• _Given request 1_
The article on public tantrums gives reasons for firmly holding the child's hand. List every one of those reasons.
• _Given request 2_
Carry the article on public tantrums forward from the end of its third step.

• _Passage provided_
───

When Your Child Throws a Tantrum in Public: 4 Steps to Regain Control

“Please…make it stop!”

With most of life’s problems, we can’t just ignore them and hope they’ll go away. However, tantrums can be an exception. With the right technique, you can ignore your child’s tantrums and eliminate them–hopefully forever. But it takes guts and determination.

My Tantrum Hell

When my son Kyle was five, his autism made language difficult. Rather than express his frustration in words, he screamed. He would lay on the floor, screeching, sometimes hitting himself and kicking his feet. This made traveling to public places a challenge. At the grocery store, Kyle would spot a toy or book and grab it. If I removed it from his grasp (even to buy it) it would trigger a tantrum so severe I often had to leave the store, embarrassed, abandoning my half-full grocery cart. Worse were the disgusted stares of onlookers, who, not realizing Kyle was autistic, seemed to say, “Lady, get control of your bratty kid.”

The Technique

At the U.C. San Diego Autism Laboratory, I learned a technique which cured Kyle of his tantrums. Certainly there is no 100% fool-proof solution for every tantrum-throwing child, but I found this method to be tremendously effective.

Imagine you’re at the mall, and your child begins to throw a fit. Try the following steps:

1. Firmly hold his hand. This is to ensure he doesn’t run away, hurt himself, or hurt other people.

2. Say, “When you stop screaming, I will speak to you.” Don’t say anything else.

3. While he tantrums, turn your head completely away from him and do not allow him to see your face. Pretend not to hear him. Don’t worry about what other people think. Continue to walk toward your destination. If he plays “dead weight” or flails, keep holding his hand, standing with your head turned, as long as it takes. (This is easier said than done, but you can do it.) If you absolutely must carry him, do so robotically, without emotion. Put him down as soon as you possibly can.

───

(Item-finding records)
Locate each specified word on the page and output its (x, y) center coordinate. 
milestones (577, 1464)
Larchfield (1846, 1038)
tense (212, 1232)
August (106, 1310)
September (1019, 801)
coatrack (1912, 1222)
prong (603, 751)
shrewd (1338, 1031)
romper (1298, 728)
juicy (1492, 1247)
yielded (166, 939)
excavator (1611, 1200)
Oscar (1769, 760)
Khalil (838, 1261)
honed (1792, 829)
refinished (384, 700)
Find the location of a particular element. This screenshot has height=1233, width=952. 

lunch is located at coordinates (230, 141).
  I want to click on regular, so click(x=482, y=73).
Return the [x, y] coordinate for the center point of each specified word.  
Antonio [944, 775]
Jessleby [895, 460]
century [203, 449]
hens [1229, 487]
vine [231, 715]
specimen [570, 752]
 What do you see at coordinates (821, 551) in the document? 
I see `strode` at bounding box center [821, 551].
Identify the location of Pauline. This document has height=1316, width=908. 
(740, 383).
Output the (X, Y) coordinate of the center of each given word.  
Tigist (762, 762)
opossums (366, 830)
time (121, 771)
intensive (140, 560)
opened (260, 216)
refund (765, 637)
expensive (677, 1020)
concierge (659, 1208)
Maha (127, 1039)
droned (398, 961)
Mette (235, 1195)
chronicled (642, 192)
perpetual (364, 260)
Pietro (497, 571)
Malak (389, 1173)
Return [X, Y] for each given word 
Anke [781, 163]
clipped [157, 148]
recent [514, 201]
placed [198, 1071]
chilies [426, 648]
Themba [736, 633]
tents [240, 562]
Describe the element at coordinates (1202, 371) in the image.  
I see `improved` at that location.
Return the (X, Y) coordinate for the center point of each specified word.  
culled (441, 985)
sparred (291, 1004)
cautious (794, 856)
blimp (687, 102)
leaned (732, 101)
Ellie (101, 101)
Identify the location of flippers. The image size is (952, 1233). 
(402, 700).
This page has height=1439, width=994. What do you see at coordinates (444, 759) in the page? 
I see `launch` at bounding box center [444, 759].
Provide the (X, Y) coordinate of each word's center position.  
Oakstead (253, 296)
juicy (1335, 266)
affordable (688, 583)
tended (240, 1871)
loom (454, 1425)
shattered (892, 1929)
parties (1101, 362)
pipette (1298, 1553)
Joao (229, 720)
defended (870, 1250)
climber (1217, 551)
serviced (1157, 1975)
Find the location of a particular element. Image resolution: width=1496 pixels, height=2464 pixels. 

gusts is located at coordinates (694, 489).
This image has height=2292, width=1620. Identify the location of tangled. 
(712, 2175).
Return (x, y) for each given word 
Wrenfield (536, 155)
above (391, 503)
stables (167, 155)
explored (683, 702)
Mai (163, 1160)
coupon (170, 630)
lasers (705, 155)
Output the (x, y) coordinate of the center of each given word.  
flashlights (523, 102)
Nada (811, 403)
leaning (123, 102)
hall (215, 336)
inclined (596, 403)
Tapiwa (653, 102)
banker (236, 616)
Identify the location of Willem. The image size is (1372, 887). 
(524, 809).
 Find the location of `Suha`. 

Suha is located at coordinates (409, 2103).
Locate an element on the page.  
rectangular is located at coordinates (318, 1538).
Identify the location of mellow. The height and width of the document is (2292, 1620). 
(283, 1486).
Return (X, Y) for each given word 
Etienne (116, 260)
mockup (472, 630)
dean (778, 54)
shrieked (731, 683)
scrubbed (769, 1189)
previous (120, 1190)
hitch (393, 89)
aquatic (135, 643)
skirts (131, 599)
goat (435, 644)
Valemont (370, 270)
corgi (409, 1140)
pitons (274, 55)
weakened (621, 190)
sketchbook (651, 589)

───

• _Task output 1_
- So he doesn't run away
- So he doesn't hurt himself
- So he doesn't hurt other people

• _Task output 2_
4. Immediately make eye contact and speak to him when he is calm. If your child stops screaming and speaks (without yelling), turn quickly and look at him. “Oh, did you say something?” Give him your undivided attention as long as he is behaving rationally. Make eye contact and talk in a friendly tone. You are now doing the opposite of what you were before. Kneel down and get on his level. Show interest in what he has to say. Remain firm in your position, but calmly explain. “I’m sorry we couldn’t get that toy you wanted. It’s just too expensive.”

Repeat the above steps as often as necessary. You may even need to switch back and forth into ignoring/non-ignoring modes several times, using his behavior as the “trigger.” If he begins to scream or wail again, take his hand, stand up, and turn your face away from him. Do not say a word. You want him to feel invisible when he is having a tantrum.

Remember, you are teaching him self-control, so hang on to yours. Your child craves your attention. If he only has your focus when he is calm and rational, he will eventually choose to behave that way.

When I used this method with Kyle, he was only minimally verbal. He could utter some phrases, but certainly not carry on a meaningful conversation. I was doubtful that these steps would work on a child who couldn’t be reasoned with. I thought that Kyle’s tantrums were due solely to his autism, and that they couldn’t be helped. I was wrong. I had underestimated Kyle’s ability to manipulate me. Often times we do this with special needs children–we let them get away with inappropriate behaviors because we assume they “can’t help it.”

WARNING: Ignoring outbursts will first cause them to become worse. Your child will think, “Hmmm, screaming and kicking always worked before. Maybe I need to be louder.” When this happens, don’t assume that your efforts aren’t working. It may take time before he “gets” it.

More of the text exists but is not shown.